The idea is to mount a local ActiveMQ message broker and let it manage the job of forwarding messages from and to the global messaging infrastructure (and to queue them when the backbone is dead, etc.). As ActiveMQ is already used at the top level, it would homogenise the messaging network.

Furthermore, ActiveMQ in combination with Apache Camel can be a very powefull tool for routing and message transformation.

Production Tests

Real production tests have not yet been carried out, but testbenches very similar to real situations have given fully satisfying results.

Practical Comments

  • Diskspace : it is critical to react when the Nagios instance tells you it has not enough diskspace : if diskspace is not sufficient, ActiveMQ won't like it and just die. As a result, Nagios will fall back to the directory queue to store messages and fill up the disk even more until the point where ActiveMQ will even refuse to start. Actually Nagios doesn't use that much disk-space, but I had problems on a Virtual Machine having less than 10 Gb of disk-space.
  • Cache Recovery : Recovering disk-cached (via send_to_msg ) messages can take some time, especially if the local broker was down for several hours. In such cases, the script will generally take too long and nagios will return a SEND_TO_MSG UNKNOWN - Timeout while fetching results. for the check. This is bad because it unterrupts the upload process in an unpredictable way. I solved this by putting a limit on the number of messages that are uploaded in one time, so cache recovery will be totally done after the corresponding check has been trigerred several times.

Stress Tests

To get an idea of how far a new setup could be pushed, I have done some stress tests on an Intel(R) Xeon(R) CPU E5410 @ 2.33GHz (2/8) box (lxbrf2711).

The system could absorb up to 20 messages per second durably and on the fly. Higher rates (tested up to 2000 msg/sec) begin to fill up the incoming queues, but still without saturating CPU resources. The bottleneck here is the command pipe, as dummy messages that are not written to it will not buffer in the queues unless they arrive at rates higher thant 1000 msg/sec.

The few tests I have been through allow me to conclude that such a setup should be able to handle a relatively high constant message flow and correctly deal with consequent message bursts.

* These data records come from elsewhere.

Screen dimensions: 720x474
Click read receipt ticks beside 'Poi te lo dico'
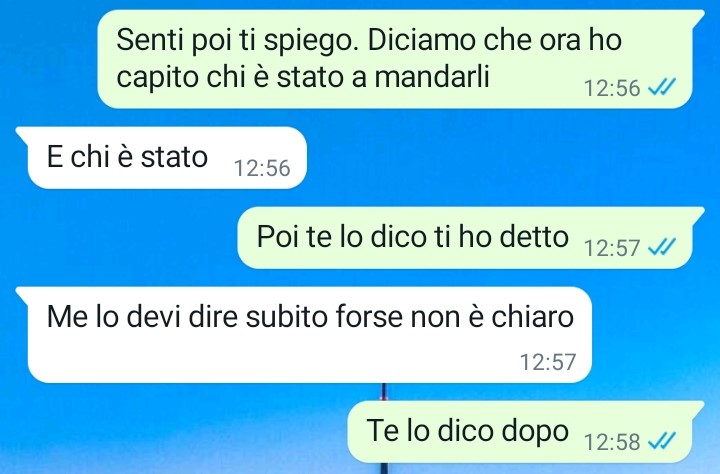click(x=662, y=247)
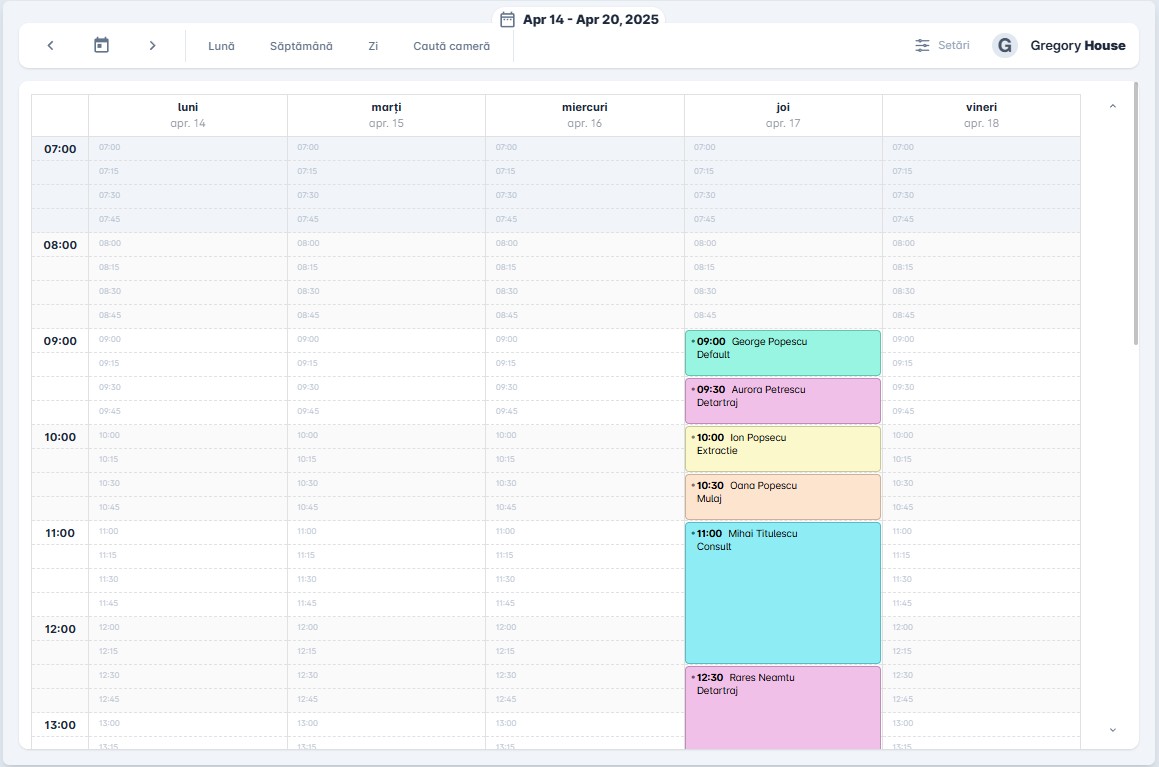
Task: Open George Popescu 09:00 appointment
Action: pos(782,352)
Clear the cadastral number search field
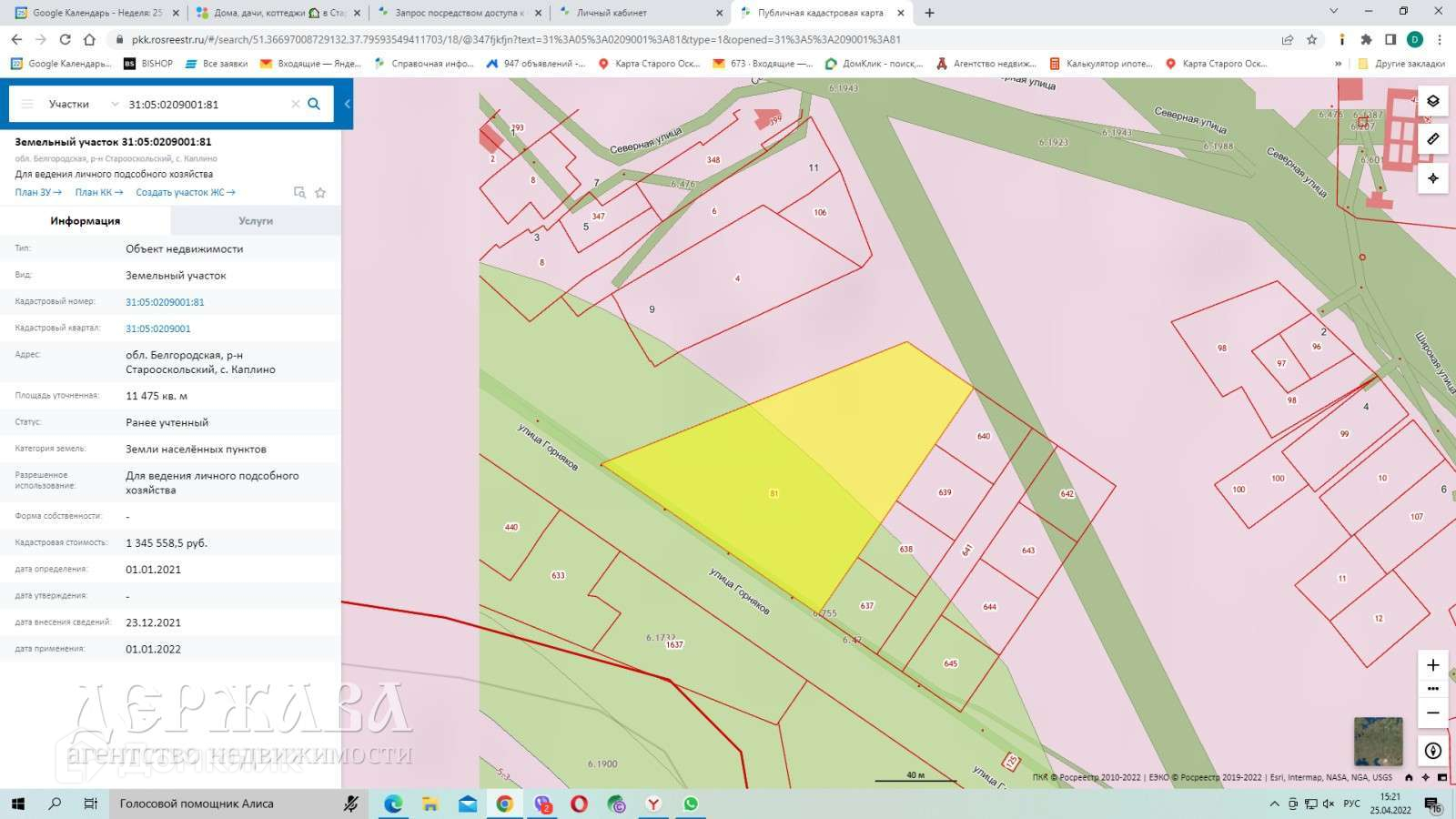This screenshot has height=819, width=1456. pos(295,104)
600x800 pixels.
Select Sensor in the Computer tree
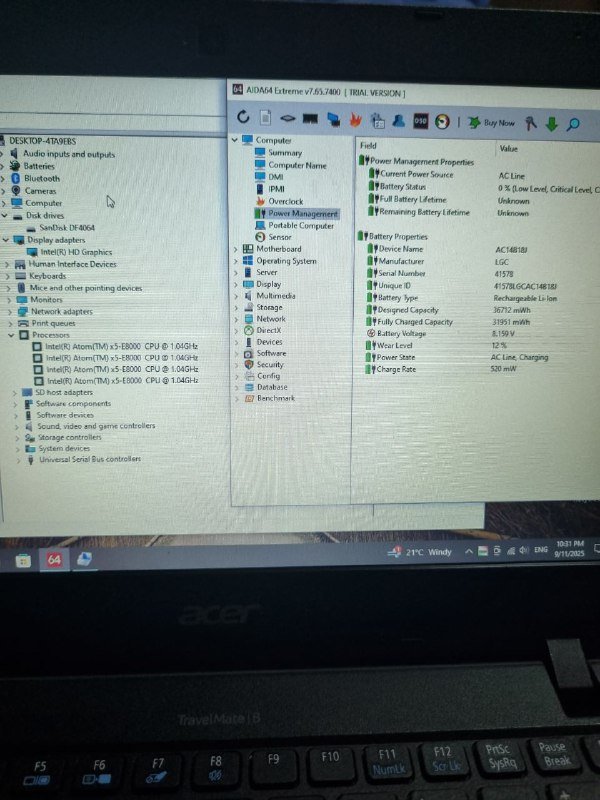(279, 237)
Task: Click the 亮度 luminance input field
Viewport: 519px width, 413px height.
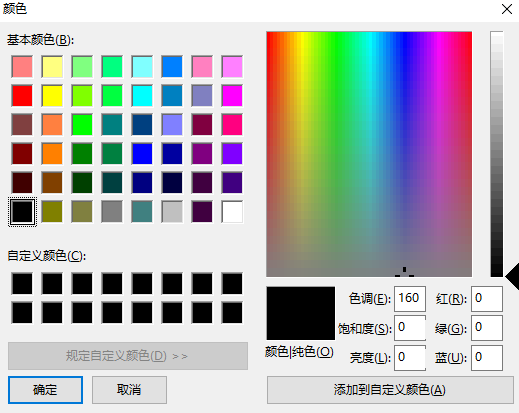Action: pos(410,358)
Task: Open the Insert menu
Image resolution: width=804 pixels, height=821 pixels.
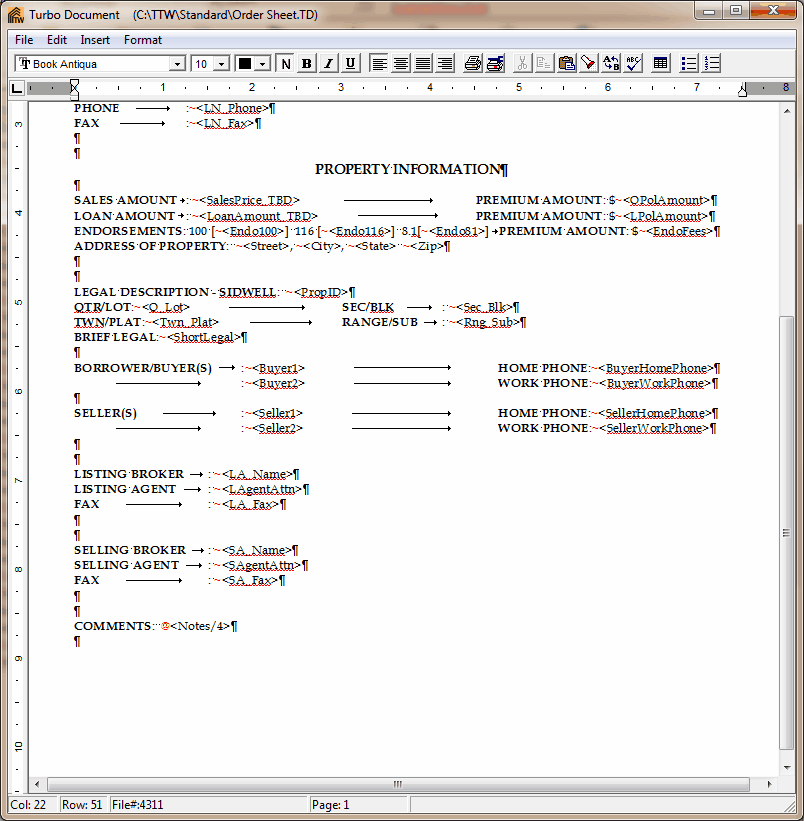Action: (95, 39)
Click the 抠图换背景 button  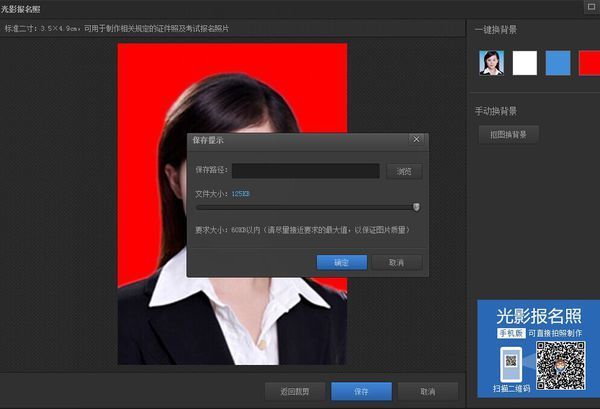[x=508, y=134]
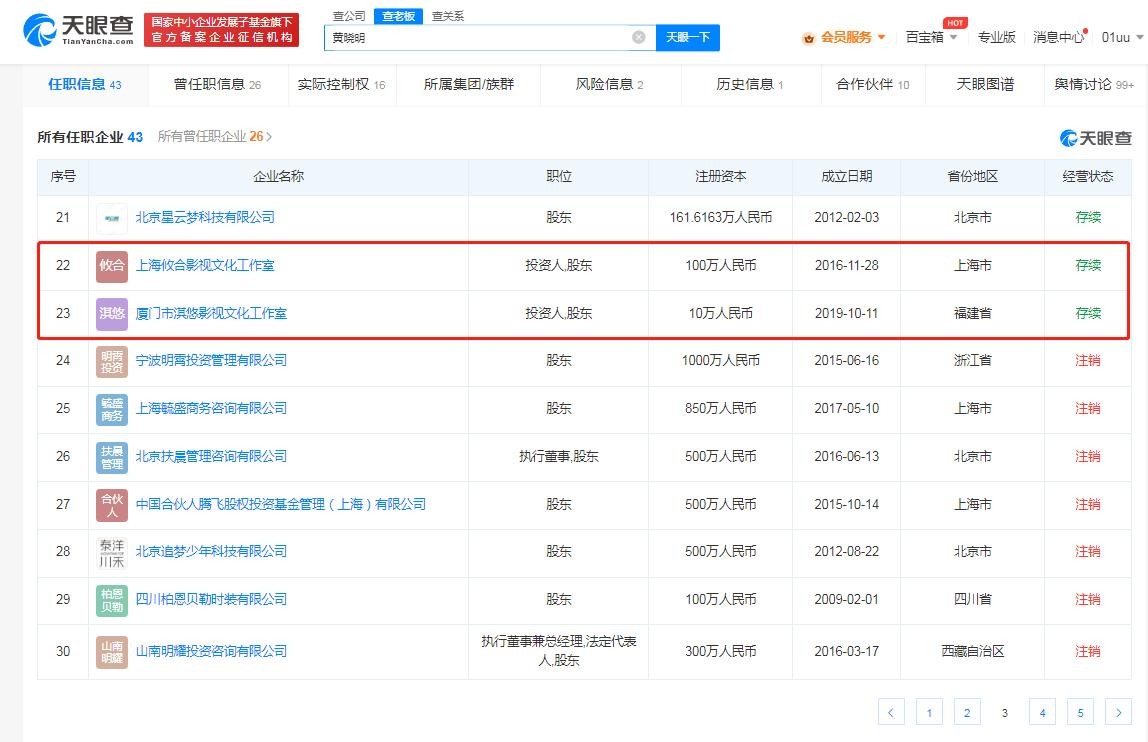Open the 风险信息 tab
Image resolution: width=1148 pixels, height=742 pixels.
(609, 85)
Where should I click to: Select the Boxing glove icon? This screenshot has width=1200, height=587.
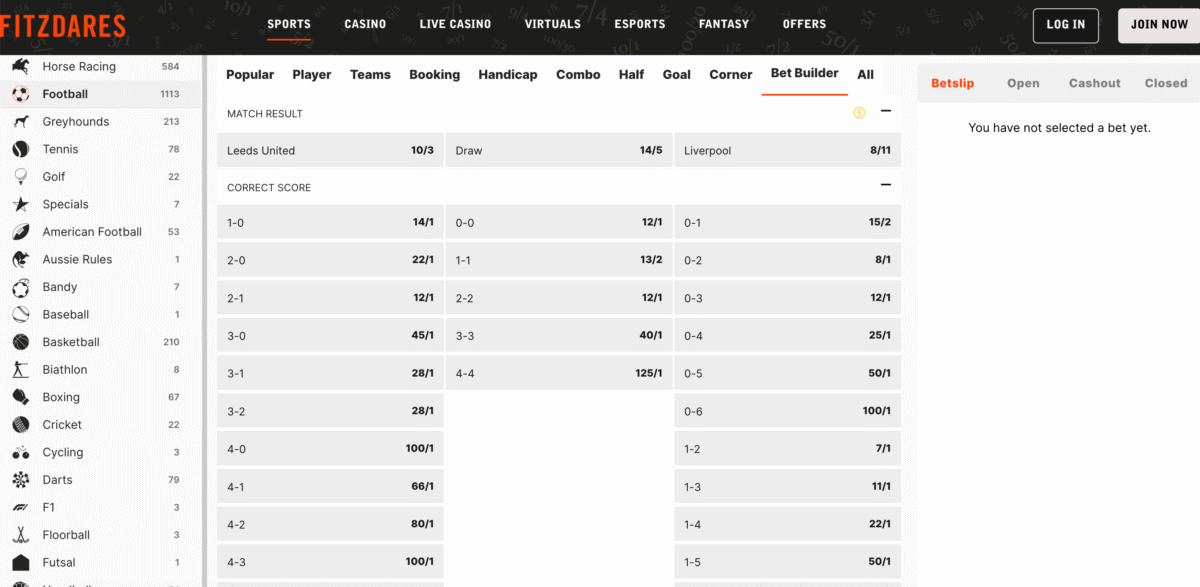pos(20,397)
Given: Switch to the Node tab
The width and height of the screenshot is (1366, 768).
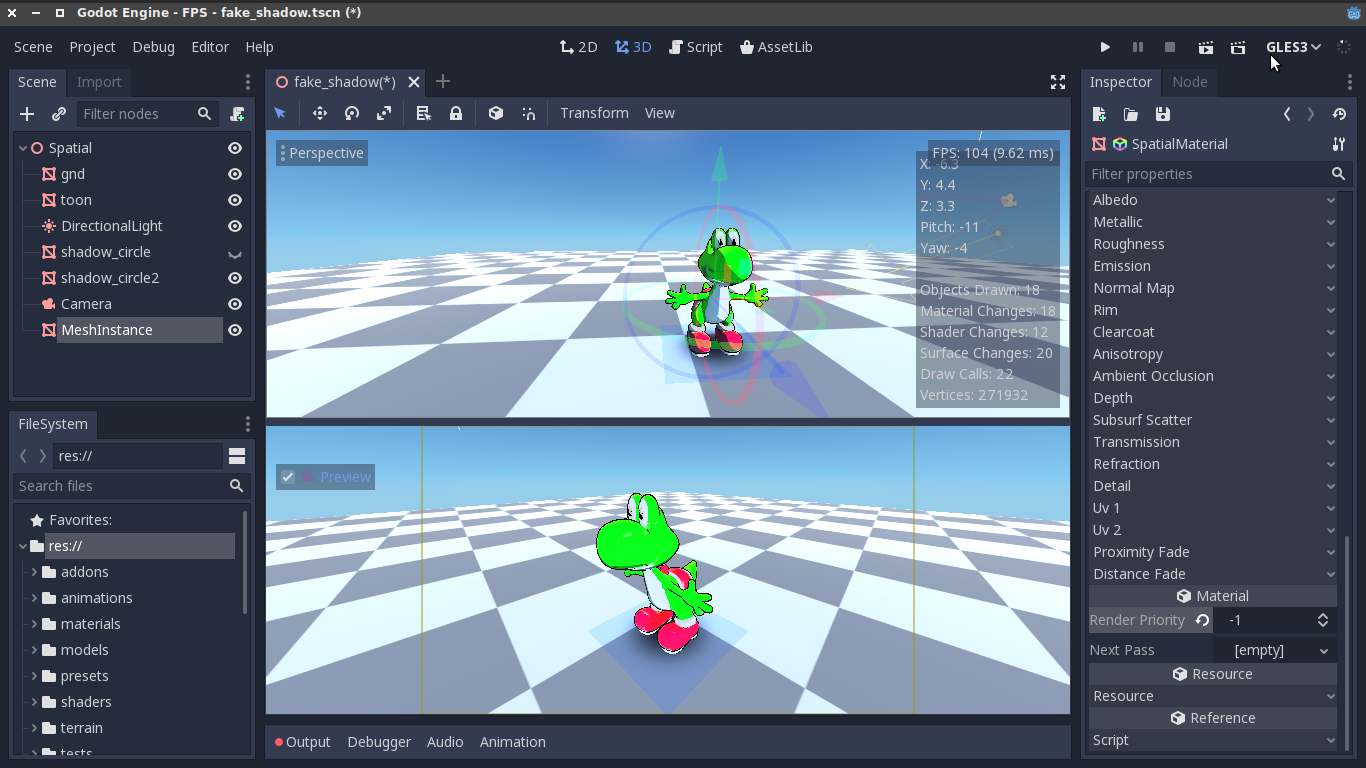Looking at the screenshot, I should click(1190, 82).
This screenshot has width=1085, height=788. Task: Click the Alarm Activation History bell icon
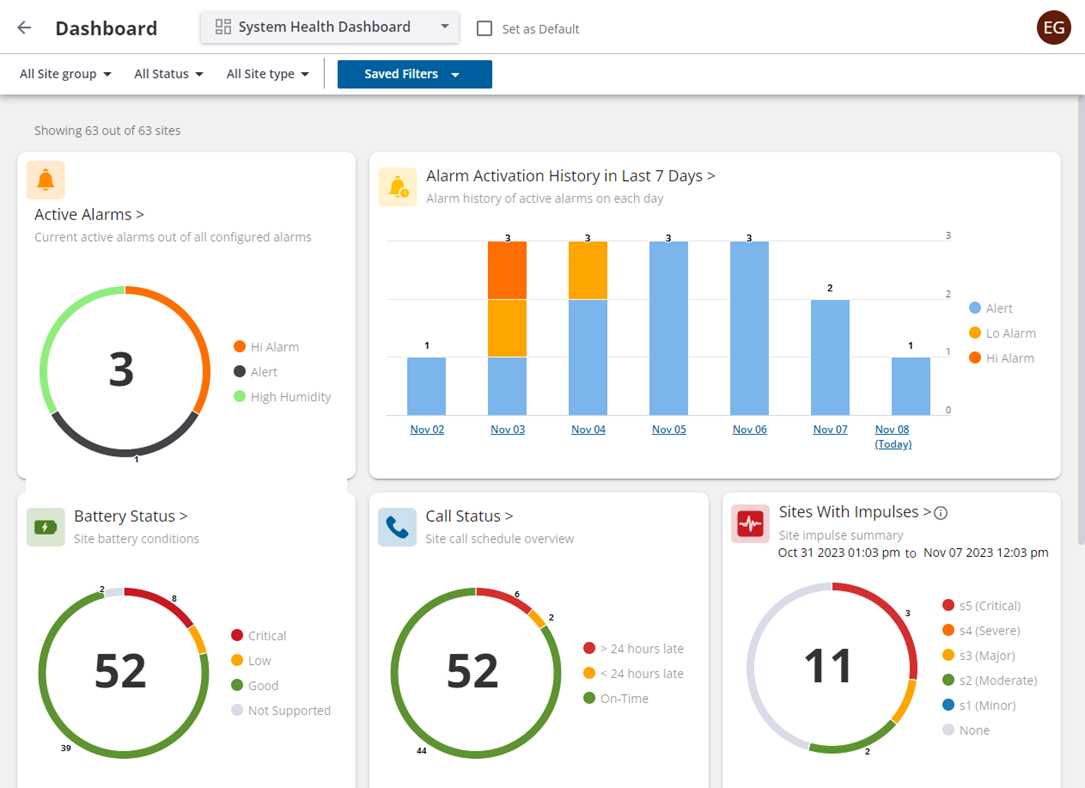tap(398, 187)
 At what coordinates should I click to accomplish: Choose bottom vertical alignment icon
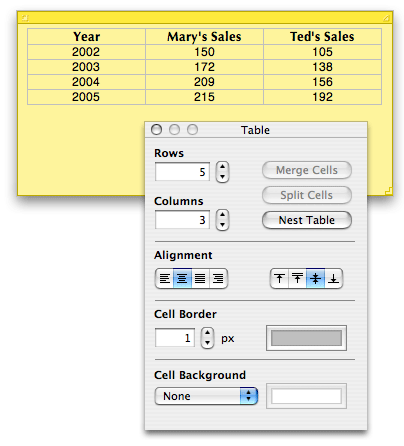333,278
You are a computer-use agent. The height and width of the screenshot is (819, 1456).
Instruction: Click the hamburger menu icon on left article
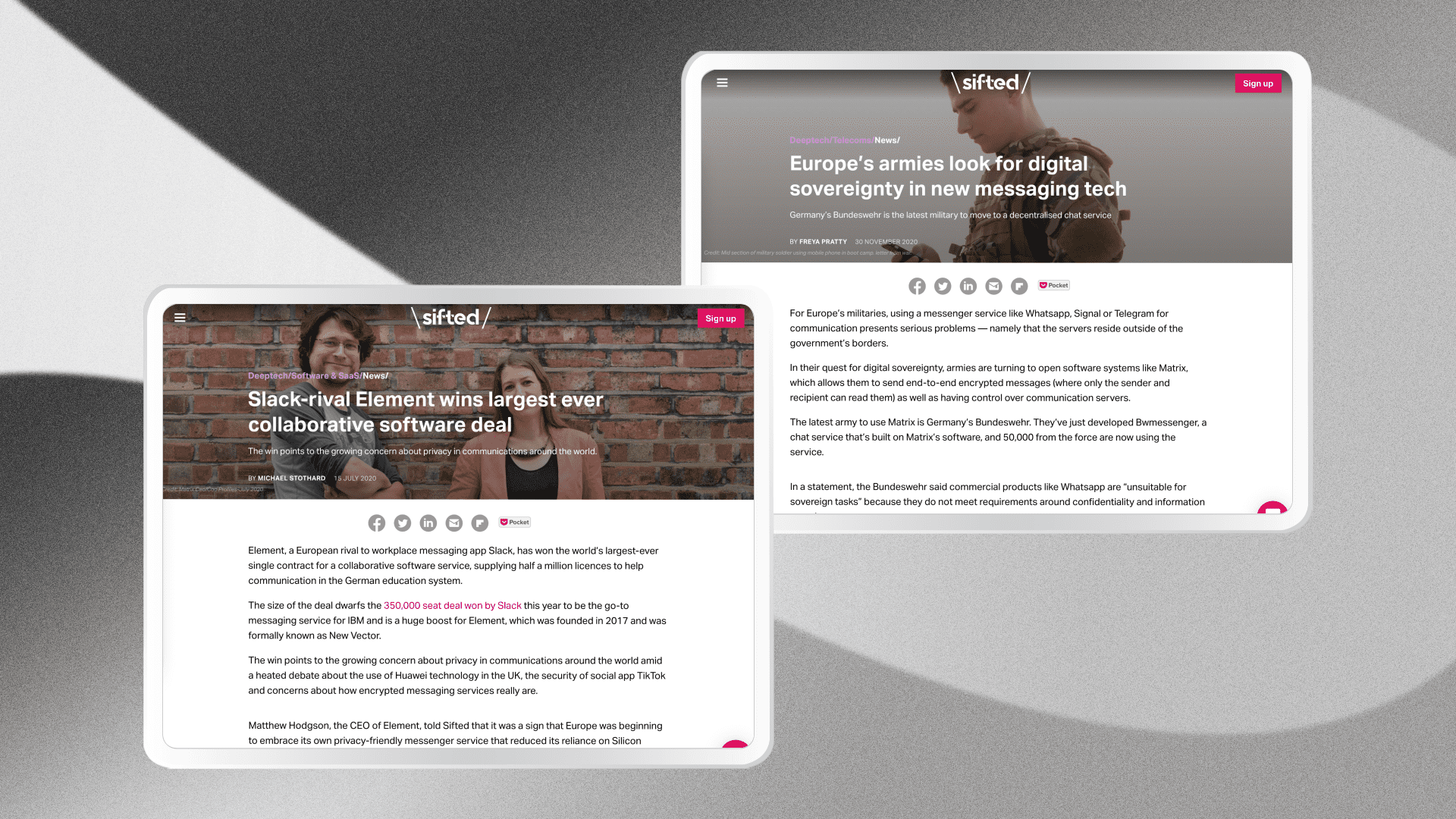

message_LowStressTest2.png message_StressTest2.png

The upper image shows the message processing rate : enqueud messages are in red, dequeued messages are in green. The next images shows the corresponding CPU Usage. The brutal cliff in the left set of images reflects the purge of the pending messages. On the right set, they are not purged and you can see how the system catches up.

CPU_LowStressTest2.png message_StressTest2.png

A possible hint to this high system CPU usage when the message rate gets over 20 msg/s might be that several Nagios plugins and processes competing to write to the command pipe. This issue should be investigated if high message rates are to become common.

Informations relative to messaging on the server where obtained with the help of the JMXQueryTool.


Modified Scripts

  • handle_service_check_amq - updated - Now directly sends the MetricOutput to the local message broker. Messages will be stored on disk if the broker is unavailable.
  • handle_service_change_amq - updated - Now directly sends the Notifications to the local message broker. Messages will be stored on disk if the broker is unavailable.
  • recv_from_queue - removed - Not in use anymore : msg-to-queue now handles message importation.
  • check_config_amq - updated - Now does the following :
    • Checks if the local NCG SQLite database already holds new or updated imported configs. If so, it raises a warning.
    • Checks if the local NCG SQLite database holds configs to export and sends them to the message broker.
  • send_to_msg - updated to flush_dirqueue - Checks if some outgoing messages where cached on the disk and sends them to the local message broker. Messages are directly cached on the disk only if the local broker is unavailable.
  • msg-to-handler - updated - This is the daemon listening on the incoming queueus. Updated to listen on the local broker and on the correct queues.
  • test_local_broker - new - Sends a message on a queue and tries to receive it. Used to check the local broker capacities.
  • - updated - The MetricOutput message handler has been updated to directly write passive results to the command pipe.

Modified Nagios Services

  • org.egee.CheckLocalBrokerMessaging - new - Checks if the broker can receive and send a message to/from a queue.
  • org.egee.RecvFromQueue - removed - This service triggered recv_from_queue script and is therefore useless in the new architecture.

Configuration & Modifications


If you have no direct installation avalaible for the new architecture (through YUM or YAIM for example), you will have to do the modifications concerning Nagios yourself. That is :
  • Copy the new Nagios scripts to /usr/libexec/grid-monitoring/plugins/nagios/ .
  • Modify the object definition files in /etc/nagios/wlcg.d/ .
  • Replace the msg-to-queue daemon with the msg-to-handler one.

ActiveMQ :

This script will generate the /etc/activemq/activemq.xml file that ActiveMQ needs when it starts. It will read its own config file, a raw activemq configuration file and a message handler definition file to produce the corresponding ActiveMQ configuration.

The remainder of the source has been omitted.